• **Data to use**

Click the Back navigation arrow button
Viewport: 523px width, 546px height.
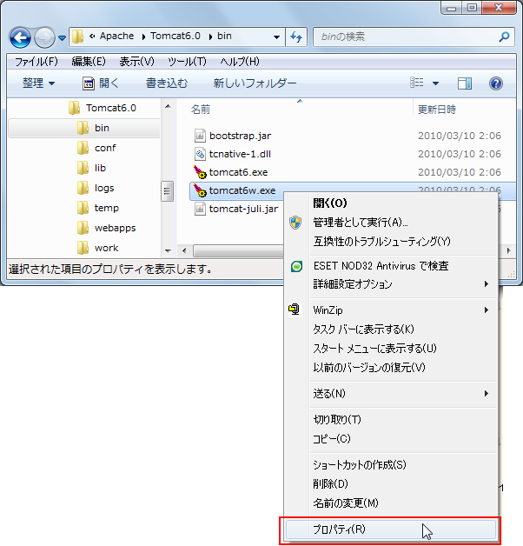click(x=21, y=38)
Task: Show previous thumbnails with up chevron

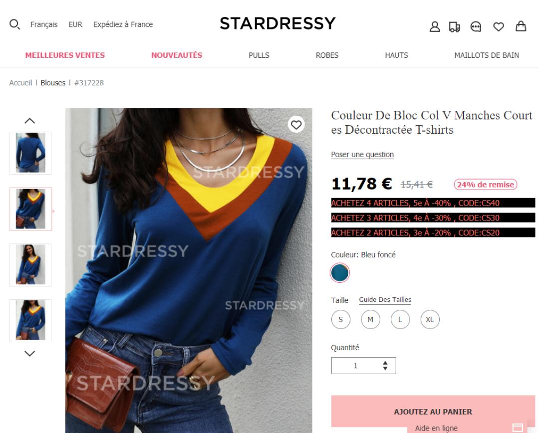Action: pyautogui.click(x=30, y=121)
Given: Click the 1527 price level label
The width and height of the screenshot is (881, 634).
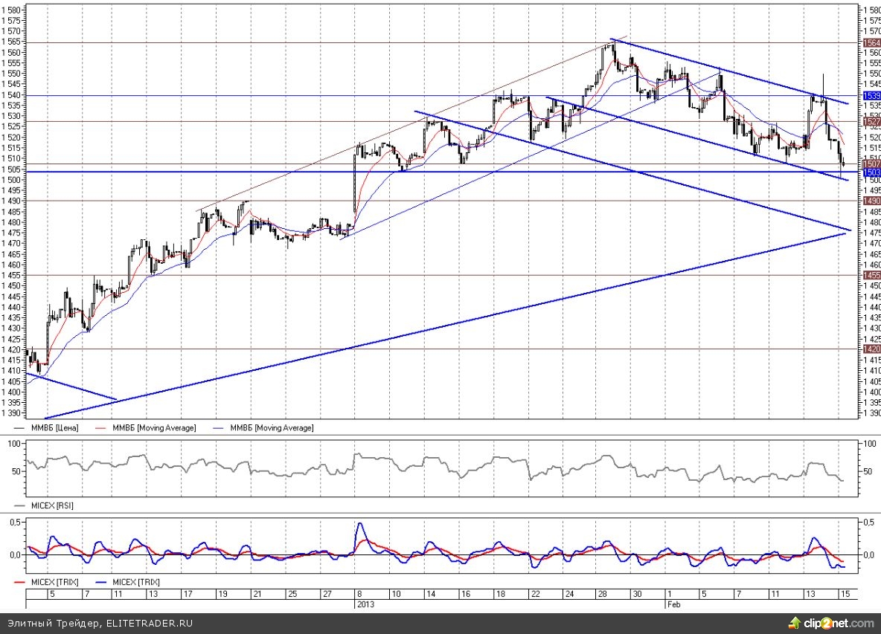Looking at the screenshot, I should 871,121.
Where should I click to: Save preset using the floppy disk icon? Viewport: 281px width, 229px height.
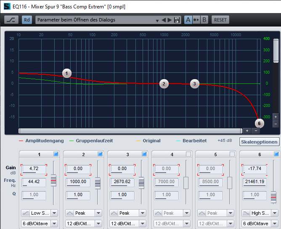pos(177,20)
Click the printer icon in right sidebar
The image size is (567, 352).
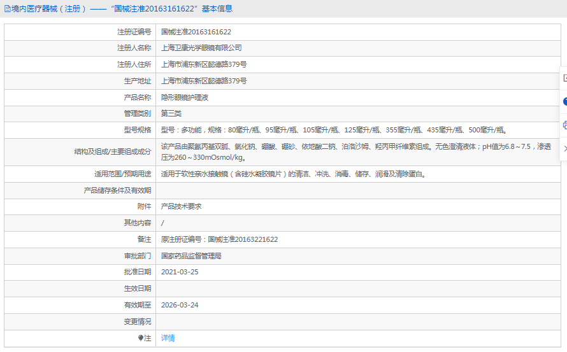564,125
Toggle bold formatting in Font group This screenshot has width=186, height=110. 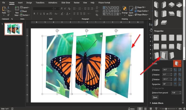35,13
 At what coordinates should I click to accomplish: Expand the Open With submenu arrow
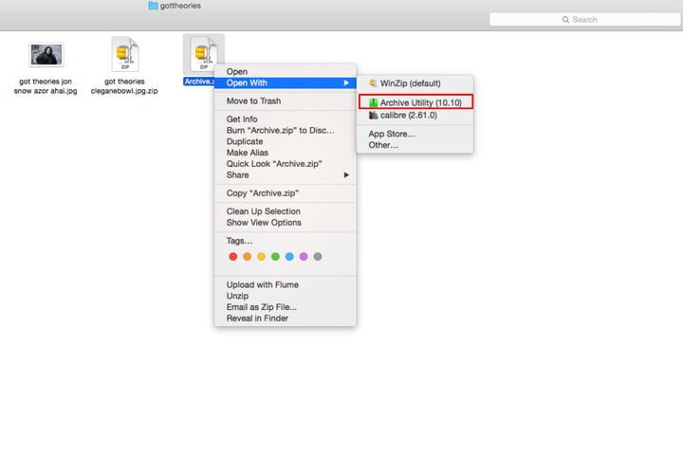(x=346, y=82)
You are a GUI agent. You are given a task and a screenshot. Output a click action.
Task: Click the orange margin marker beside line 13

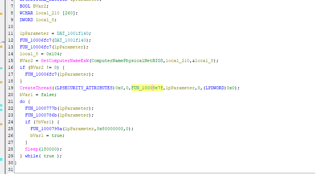pos(1,46)
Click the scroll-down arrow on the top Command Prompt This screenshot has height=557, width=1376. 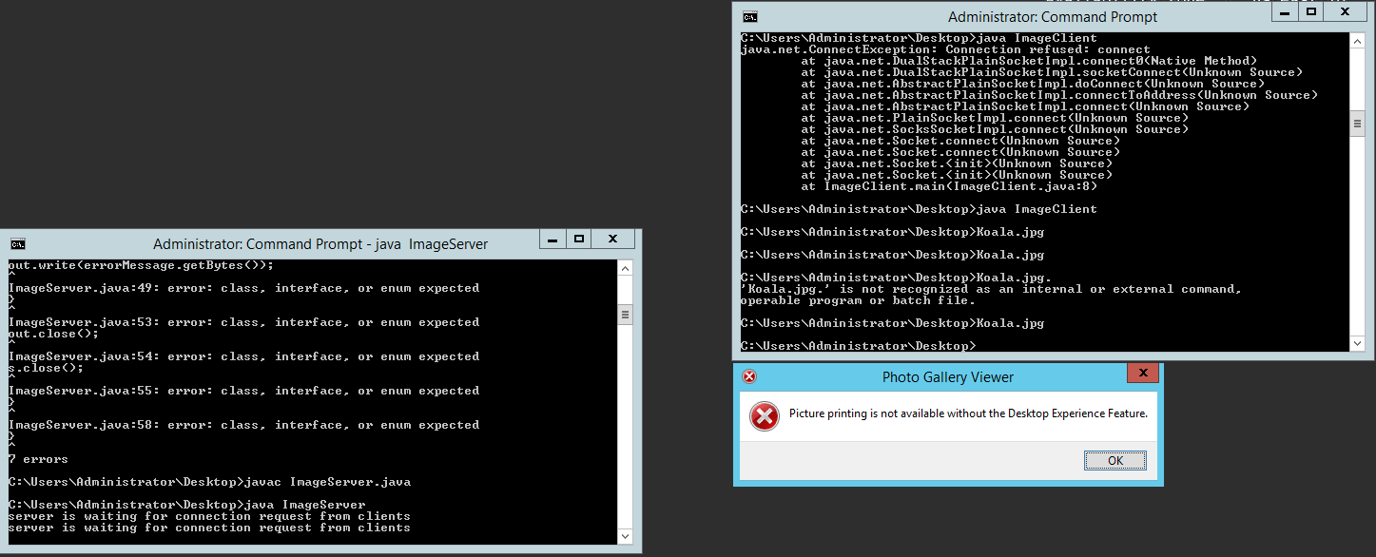click(x=1357, y=343)
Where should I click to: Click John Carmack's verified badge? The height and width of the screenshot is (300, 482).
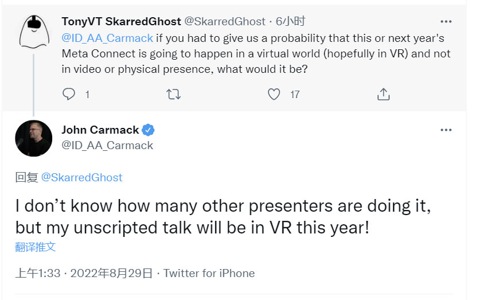pos(148,130)
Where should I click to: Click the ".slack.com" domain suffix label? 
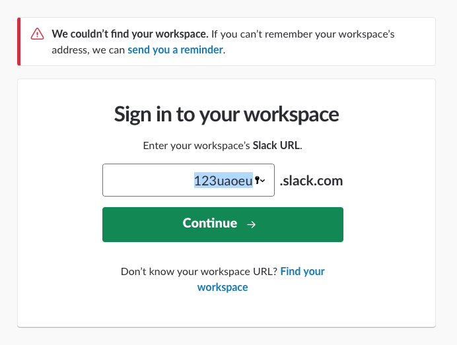[311, 181]
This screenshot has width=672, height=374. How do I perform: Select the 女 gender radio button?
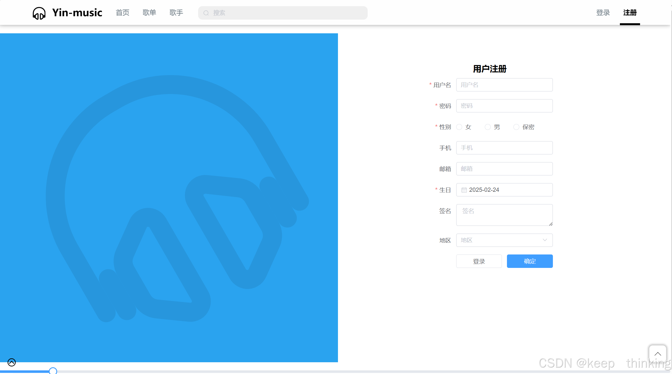click(x=459, y=127)
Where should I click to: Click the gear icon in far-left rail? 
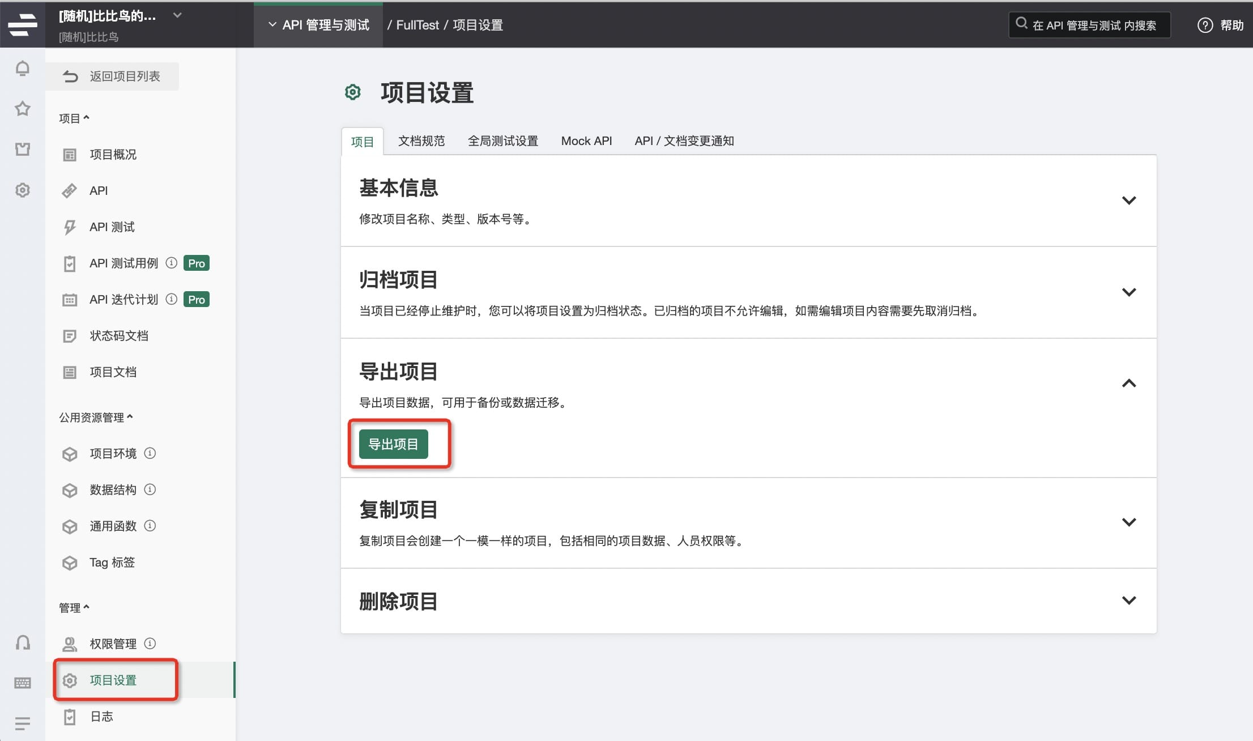coord(23,190)
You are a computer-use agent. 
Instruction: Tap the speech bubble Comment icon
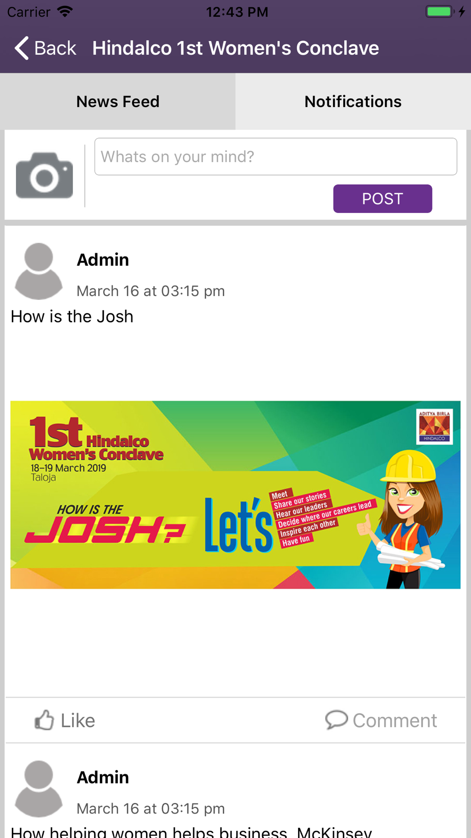point(336,720)
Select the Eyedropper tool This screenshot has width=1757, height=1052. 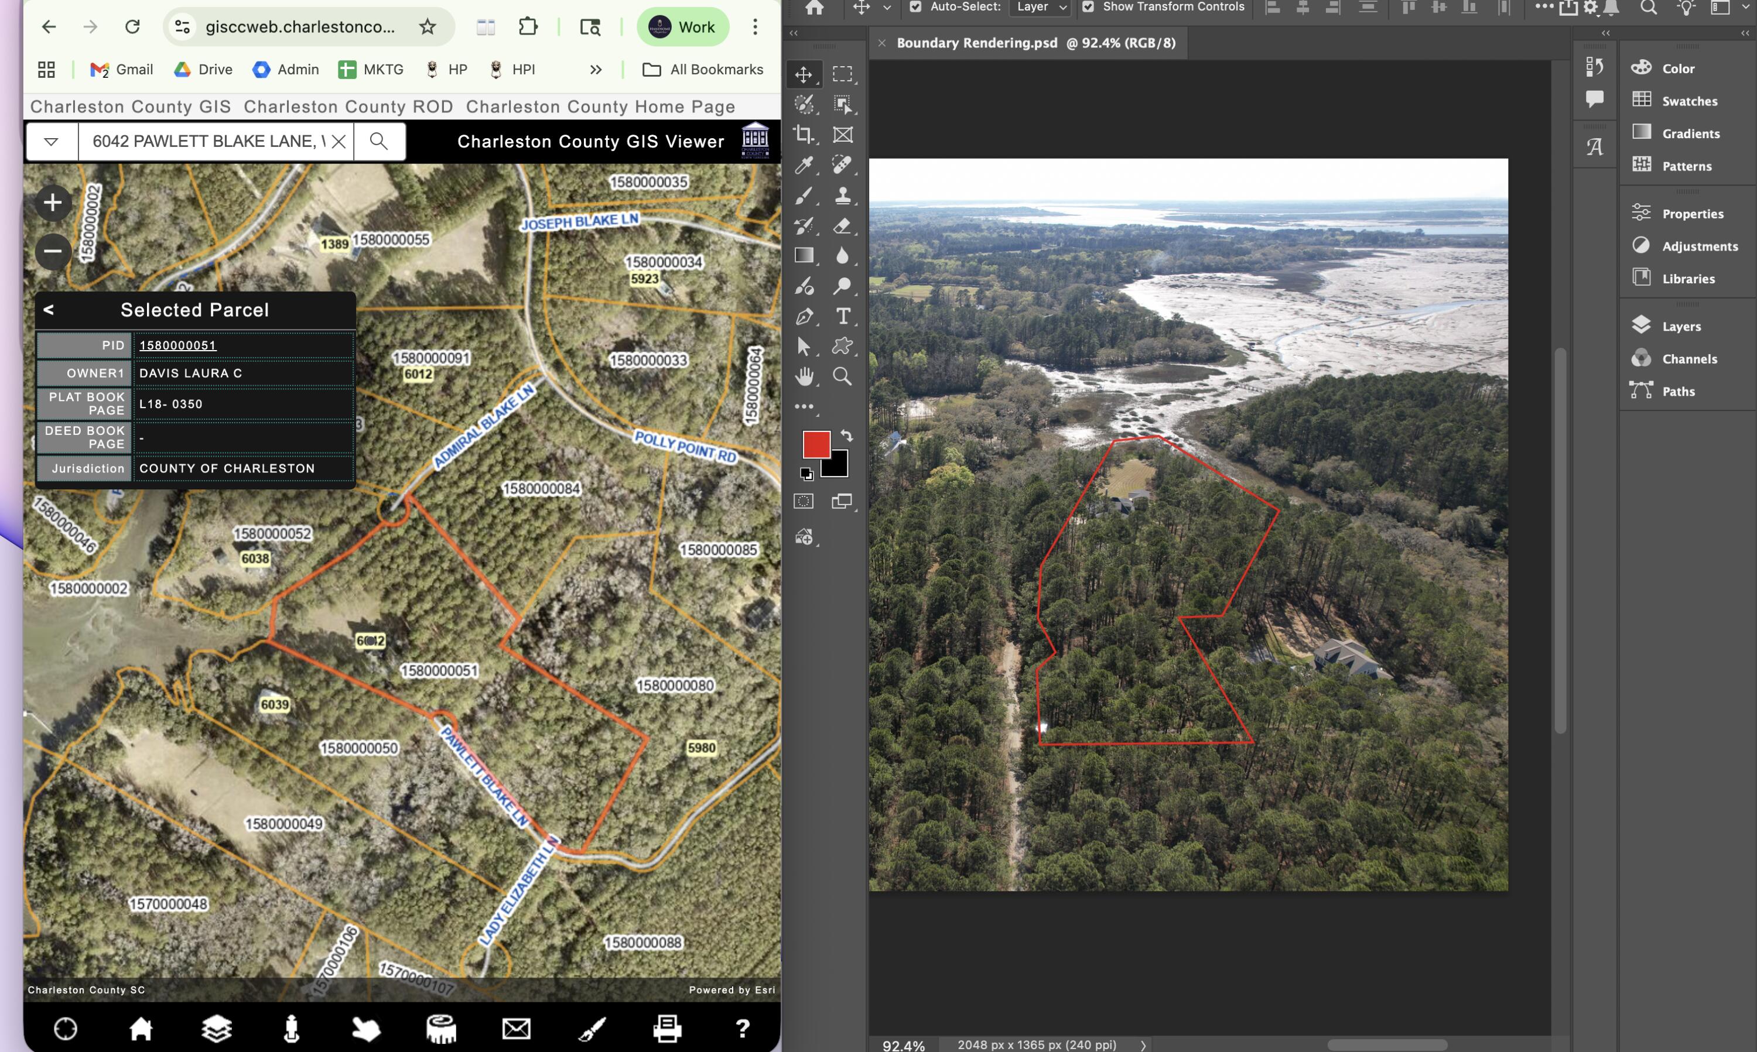pos(803,164)
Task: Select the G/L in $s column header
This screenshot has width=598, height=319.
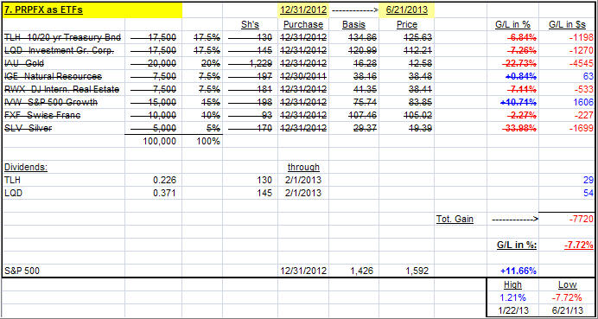Action: pyautogui.click(x=567, y=25)
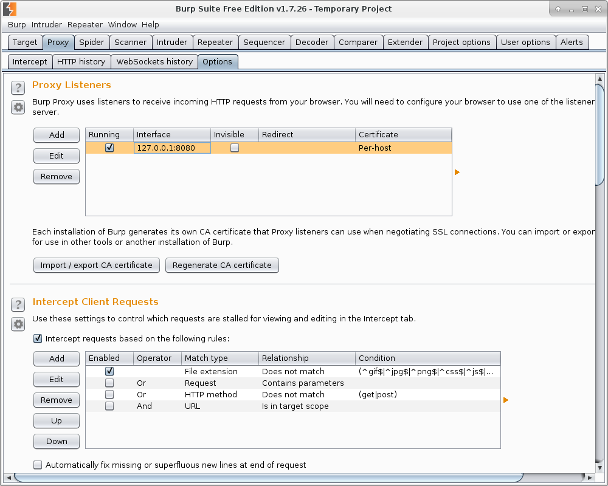This screenshot has height=486, width=608.
Task: Switch to the Repeater tool tab
Action: 215,42
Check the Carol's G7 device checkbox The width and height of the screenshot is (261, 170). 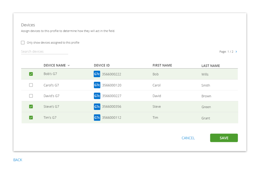[31, 85]
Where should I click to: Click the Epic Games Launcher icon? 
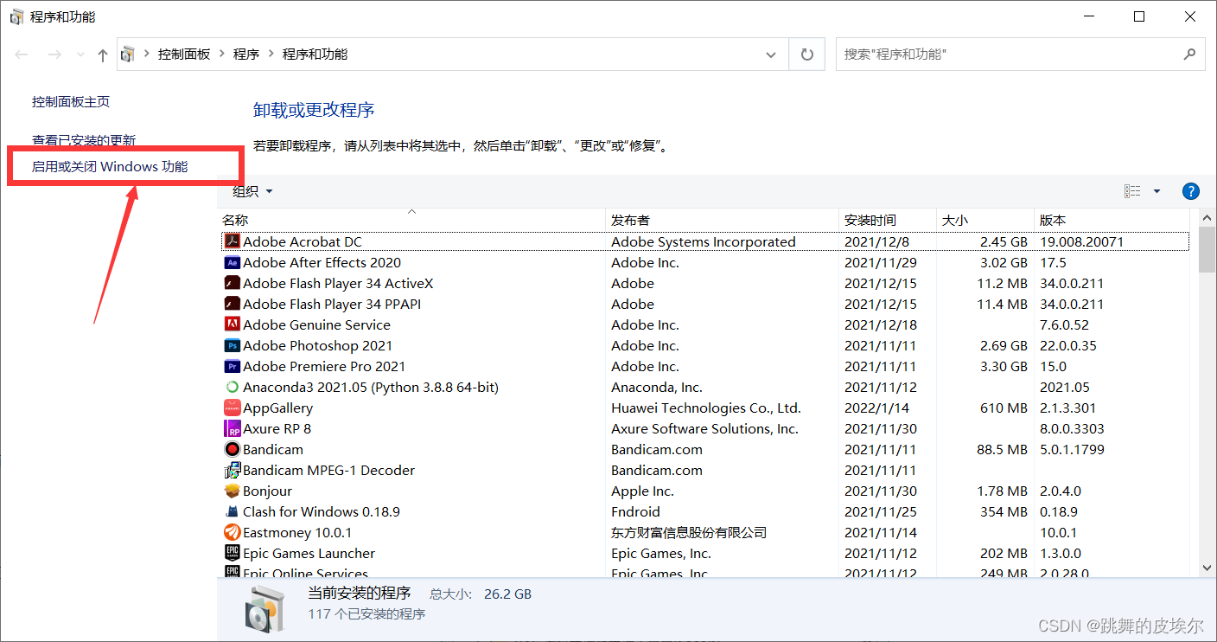pyautogui.click(x=232, y=553)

• **Aim of the task**
Swap "thumbnails" for "images" in the rows from the line with "Task: Show previous" up to and including the line with "Looking at the screenshot, I should 871,121.", and give only those lines again with nothing else changed. Leave the pictures out.

• **Correct answer**
Task: Show previous images with up chevron

Action: pyautogui.click(x=30, y=121)
Given: Click the 1527 price level label
The width and height of the screenshot is (881, 634).
Looking at the screenshot, I should 871,121.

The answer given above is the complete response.